Confinement and processing effects on glass transition temperature and physical aging in ultrathin polymer films: novel fluorescence measurements.

Fluorescence intensity measurements of chromophore-doped or -labeled polymers have been used for the first time to determine the effects of decreasing film thickness on glass transition temperature, T(g), the relative strength of the glass transition, and the relative rate of physical aging below T(g) in supported, ultrathin polymer films. The temperature dependence of fluorescence intensity measured in the glassy state of thin and ultrathin films of pyrene-doped polystyrene (PS), poly(isobutyl methacrylate) (PiBMA), and poly(2-vinylpyridine) (P2VP) differs from that in the rubbery state with a transition at T(g).

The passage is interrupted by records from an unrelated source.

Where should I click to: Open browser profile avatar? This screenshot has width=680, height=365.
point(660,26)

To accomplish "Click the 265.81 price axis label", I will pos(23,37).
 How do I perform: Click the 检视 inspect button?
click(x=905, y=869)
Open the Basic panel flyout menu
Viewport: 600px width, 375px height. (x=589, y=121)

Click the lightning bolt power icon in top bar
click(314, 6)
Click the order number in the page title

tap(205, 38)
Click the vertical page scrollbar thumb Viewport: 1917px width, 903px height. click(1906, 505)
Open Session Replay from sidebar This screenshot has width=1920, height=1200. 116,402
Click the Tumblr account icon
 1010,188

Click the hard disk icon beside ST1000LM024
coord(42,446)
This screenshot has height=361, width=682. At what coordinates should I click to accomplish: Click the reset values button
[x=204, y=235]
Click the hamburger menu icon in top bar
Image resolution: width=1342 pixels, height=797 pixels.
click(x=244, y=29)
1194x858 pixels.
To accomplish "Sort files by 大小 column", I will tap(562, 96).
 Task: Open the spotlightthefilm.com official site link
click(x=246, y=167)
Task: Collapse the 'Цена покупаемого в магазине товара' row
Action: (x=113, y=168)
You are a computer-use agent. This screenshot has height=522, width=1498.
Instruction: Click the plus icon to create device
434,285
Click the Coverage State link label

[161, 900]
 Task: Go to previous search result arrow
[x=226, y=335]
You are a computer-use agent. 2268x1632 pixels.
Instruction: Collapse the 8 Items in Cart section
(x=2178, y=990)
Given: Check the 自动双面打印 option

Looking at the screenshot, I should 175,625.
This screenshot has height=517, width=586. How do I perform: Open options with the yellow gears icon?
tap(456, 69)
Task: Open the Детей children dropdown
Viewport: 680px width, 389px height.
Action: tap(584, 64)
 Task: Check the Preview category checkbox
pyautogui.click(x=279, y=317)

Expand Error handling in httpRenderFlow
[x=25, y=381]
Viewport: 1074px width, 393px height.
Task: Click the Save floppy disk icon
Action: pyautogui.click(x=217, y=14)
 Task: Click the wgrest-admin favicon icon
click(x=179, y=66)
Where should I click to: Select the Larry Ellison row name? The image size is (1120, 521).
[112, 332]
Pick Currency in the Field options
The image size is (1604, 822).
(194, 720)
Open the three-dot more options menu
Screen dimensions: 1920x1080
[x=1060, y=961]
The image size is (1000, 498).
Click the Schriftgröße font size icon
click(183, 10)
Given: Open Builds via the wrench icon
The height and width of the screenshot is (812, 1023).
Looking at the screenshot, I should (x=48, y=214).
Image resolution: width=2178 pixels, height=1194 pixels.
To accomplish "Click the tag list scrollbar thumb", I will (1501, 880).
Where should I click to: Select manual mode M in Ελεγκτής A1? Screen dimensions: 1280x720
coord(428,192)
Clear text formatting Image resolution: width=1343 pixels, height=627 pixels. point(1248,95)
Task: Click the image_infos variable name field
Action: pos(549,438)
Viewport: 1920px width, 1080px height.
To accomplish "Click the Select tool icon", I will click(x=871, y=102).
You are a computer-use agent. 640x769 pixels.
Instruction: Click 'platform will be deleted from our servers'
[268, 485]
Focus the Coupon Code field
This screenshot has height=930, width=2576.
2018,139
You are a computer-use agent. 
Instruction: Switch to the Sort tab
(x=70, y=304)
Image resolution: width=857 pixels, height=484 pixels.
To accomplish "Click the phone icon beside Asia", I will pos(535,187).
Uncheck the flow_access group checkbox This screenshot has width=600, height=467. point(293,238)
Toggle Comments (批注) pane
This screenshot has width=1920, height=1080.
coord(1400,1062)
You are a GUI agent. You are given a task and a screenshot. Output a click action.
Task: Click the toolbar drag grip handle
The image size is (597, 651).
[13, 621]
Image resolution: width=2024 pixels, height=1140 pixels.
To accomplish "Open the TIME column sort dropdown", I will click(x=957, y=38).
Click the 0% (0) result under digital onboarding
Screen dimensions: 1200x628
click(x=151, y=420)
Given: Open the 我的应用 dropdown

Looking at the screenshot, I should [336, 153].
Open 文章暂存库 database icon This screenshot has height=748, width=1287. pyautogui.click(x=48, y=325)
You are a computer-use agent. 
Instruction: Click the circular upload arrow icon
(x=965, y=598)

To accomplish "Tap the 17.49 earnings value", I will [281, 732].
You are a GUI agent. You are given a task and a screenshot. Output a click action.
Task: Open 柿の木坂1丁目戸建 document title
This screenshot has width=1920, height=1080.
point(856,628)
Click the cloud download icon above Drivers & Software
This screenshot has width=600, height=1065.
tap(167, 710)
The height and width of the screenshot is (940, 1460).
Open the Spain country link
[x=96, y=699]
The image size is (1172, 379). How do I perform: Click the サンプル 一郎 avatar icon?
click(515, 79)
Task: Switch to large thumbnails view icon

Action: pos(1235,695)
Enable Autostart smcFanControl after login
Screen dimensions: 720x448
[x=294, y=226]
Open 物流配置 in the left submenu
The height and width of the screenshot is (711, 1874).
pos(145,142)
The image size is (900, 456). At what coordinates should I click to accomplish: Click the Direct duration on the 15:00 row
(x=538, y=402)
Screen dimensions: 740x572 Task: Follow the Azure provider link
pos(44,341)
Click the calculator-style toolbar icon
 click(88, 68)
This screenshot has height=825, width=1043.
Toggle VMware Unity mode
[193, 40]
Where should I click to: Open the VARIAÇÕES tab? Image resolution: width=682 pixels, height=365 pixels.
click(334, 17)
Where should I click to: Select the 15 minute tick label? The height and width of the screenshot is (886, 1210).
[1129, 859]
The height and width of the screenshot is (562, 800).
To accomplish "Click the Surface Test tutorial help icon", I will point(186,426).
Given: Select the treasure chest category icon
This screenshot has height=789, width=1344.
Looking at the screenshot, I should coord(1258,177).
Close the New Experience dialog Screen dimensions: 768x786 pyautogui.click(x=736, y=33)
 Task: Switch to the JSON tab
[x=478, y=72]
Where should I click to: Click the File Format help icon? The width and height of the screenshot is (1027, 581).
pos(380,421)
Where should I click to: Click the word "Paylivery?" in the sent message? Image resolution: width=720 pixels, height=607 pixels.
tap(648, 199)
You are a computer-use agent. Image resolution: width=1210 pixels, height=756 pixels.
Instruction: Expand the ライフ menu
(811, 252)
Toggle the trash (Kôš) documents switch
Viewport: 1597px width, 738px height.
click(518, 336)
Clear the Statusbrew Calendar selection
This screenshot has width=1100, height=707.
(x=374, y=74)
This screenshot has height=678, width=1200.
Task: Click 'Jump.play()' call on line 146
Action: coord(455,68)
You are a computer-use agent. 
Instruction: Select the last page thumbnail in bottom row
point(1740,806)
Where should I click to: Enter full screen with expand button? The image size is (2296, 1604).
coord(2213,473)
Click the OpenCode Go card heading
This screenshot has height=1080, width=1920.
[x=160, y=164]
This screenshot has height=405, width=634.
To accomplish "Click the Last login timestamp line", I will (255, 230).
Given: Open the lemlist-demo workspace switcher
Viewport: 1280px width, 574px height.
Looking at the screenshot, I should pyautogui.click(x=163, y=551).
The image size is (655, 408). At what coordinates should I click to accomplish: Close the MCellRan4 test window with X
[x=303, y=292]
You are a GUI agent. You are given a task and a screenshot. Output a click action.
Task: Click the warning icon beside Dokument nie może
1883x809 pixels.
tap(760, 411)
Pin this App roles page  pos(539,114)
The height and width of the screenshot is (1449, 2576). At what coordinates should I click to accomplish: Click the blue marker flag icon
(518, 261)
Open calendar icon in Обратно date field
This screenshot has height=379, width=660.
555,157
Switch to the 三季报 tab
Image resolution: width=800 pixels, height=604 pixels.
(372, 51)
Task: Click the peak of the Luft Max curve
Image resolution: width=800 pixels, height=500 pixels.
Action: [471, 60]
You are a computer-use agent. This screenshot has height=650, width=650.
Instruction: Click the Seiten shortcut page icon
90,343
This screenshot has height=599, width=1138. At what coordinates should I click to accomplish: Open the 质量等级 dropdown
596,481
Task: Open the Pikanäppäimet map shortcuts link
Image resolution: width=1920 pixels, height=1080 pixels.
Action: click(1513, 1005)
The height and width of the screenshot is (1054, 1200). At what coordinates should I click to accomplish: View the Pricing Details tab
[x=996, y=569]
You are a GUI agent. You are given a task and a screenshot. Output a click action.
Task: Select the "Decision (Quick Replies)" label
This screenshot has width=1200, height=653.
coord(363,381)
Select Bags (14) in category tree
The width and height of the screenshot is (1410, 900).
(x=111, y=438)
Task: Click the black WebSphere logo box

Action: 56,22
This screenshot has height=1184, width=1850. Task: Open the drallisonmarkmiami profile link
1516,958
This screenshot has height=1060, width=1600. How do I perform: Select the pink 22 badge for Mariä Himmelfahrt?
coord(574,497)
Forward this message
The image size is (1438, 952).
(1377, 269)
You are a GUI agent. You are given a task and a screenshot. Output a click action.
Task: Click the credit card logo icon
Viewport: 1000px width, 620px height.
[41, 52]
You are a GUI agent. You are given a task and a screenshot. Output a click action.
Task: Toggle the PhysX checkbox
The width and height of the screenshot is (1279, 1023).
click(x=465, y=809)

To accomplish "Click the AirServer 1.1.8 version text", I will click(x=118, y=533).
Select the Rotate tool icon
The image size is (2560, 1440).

Positive deviations from bulk T(g) are observed in ultrathin PiBMA and P2VP films on silica substrates while substantial negative deviations from bulk T(g) are observed in ultrathin PS films on silica substrates. The relative difference in the temperature dependences of fluorescence intensity in the rubbery and glassy states is usually reduced with decreasing film thickness, indicating that the strength of the glass transition is reduced in thinner films. The temperature dependence of fluorescence intensity also provides useful information on effects of processing history as well as on the degree of polymer-substrate interaction. In addition, when used as a polymer label, a mobility-sensitive rotor chromophore is demonstrated to be useful in measuring relative rates of physical aging in films as thin as 10 nm.